Overview of the characterized metabolite transporters of the heterotrophic plastid. Non-photosynthetic plastids rely on the import of photosynthates to drive the metabolic reactions in the sink tissues. Glucose 6-phosphate is transported by GPT to provide heterotrophic plastids with substrates further used to produce reducing equivalents and storage compounds. In maize, the substrate for starch synthesis, ADP-glucose, is produced in the cytoplasm and shuttled to the seeds by the brittle-1 transporter. Abbreviations: ADP-Glc, ADP-glucose; BT1, Brittle-1 ADP-glucose carrier; Glc 1-P, glucose 1-phosphate; Glc 6-P, glucose 6-phosphate; GPT, glucose 6-phosphate/phosphate translocator; Mal, maltose; NTT, nucleoside triphosphate transporter; OPPP, oxidative pentose phosphate pathway; 3-PGA, 3-phosphoglyceric acid; PEP, phosphoenolpyruvate; Pi, inorganic phosphate; PPi, pyrophosphate; PPT, PEP/phosphate translocator; XPT, xylulose 5-phosphate/phosphate translocator; Xul 5-P, xylulose 5-phosphate.

Figure 6

Molecular phylogenetic analysis of the MEX1 proteins. The evolutionary history was inferred by using the maximum likelihood method based on the WAG model (Whelan and Goldman, 2001). Sequence alignment was performed with MUSCLE included in MEGA5 (Tamura et al., 2011). Alignment quality was assessed by GUIDANCE giving an alignment score of 0.783. The bootstrap consensus tree inferred from 500 replicates is taken to represent the evolutionary history of the taxa analyzed. The percentage of replicate trees in which the associated taxa clustered together in the bootstrap test (500 replicates) are shown next to the branches. A discrete gamma distribution was used to model evolutionary rate differences among sites (five categories, +G, parameter = 3.3094). The rate variation model allowed for some sites to be evolutionarily invariable ([+I], 5.4532% sites). The tree is drawn to scale, with branch lengths measured in the number of substitutions per site. The analysis involved 14 amino acid sequences. All positions containing gaps and missing data were eliminated. There were a total of 173 positions in the final dataset. Evolutionary analyses were conducted in MEGA5 (Tamura et al., 2011).

Figure 7

Model for the pyruvate uptake into the plastid. The two-translocator system responsible for pyruvate uptake into the plastid of certain C₄ species is based on a sodium:pyruvate cotransporter (BASS2) and a sodium:proton antiporter (NHD1).

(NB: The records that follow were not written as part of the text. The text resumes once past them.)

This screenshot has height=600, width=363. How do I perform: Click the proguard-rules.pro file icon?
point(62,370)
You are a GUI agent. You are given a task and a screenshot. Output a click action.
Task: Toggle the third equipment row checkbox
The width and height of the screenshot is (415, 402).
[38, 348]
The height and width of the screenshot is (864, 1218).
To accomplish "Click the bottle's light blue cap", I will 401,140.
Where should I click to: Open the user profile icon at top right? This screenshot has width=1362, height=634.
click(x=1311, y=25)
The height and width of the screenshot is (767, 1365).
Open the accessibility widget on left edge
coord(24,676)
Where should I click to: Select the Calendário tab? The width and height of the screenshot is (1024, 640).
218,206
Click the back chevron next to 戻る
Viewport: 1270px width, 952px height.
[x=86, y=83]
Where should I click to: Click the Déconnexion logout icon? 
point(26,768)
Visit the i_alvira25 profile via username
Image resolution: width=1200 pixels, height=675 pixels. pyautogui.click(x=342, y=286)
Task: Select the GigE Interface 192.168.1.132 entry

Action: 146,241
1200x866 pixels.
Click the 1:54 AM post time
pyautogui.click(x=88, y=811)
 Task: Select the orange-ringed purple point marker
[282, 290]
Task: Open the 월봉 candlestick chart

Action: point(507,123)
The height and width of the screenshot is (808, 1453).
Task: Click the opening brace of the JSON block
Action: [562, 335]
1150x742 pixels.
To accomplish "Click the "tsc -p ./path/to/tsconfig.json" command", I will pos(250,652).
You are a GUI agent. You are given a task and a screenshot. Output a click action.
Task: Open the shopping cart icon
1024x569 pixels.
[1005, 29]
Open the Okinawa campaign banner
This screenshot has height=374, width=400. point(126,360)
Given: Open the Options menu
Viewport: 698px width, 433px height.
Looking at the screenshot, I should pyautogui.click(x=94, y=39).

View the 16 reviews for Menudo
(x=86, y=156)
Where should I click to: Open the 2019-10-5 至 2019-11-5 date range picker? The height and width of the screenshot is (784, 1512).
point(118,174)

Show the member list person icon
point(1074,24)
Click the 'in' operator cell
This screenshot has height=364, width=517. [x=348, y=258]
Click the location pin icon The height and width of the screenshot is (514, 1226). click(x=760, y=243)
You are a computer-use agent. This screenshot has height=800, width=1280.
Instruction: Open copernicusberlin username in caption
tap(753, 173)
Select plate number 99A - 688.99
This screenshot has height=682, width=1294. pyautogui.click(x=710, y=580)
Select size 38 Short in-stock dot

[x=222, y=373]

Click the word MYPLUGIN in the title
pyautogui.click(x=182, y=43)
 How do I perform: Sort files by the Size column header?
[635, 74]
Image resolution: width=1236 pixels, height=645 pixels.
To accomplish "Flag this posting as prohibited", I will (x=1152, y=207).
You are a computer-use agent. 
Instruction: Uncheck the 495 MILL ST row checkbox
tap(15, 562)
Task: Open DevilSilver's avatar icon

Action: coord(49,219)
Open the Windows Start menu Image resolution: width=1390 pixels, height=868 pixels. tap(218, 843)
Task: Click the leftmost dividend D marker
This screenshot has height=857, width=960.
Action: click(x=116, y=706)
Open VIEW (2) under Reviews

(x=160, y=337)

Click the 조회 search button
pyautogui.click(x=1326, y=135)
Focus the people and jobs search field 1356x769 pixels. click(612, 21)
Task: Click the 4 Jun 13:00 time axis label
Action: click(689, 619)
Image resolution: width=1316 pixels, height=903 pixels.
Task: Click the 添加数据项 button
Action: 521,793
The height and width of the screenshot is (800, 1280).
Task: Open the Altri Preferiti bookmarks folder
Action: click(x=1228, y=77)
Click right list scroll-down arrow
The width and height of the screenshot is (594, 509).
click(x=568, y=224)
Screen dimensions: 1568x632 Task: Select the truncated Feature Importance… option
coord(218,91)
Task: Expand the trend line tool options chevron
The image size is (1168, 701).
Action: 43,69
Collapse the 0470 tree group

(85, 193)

NHD1 is able to establish a sodium gradient across the envelope membrane, which in turn drives pyruvate import by the cotransporter BASS2. Abbreviations: BASS2, BILE ACID:SODIUM SYMPORTER FAMILY PROTEIN 2; NHD1, sodium:proton antiporter; OAA, oxaloacetate; PEP, phosphoenolpyruvate; PPT, PEP/phosphate translocator.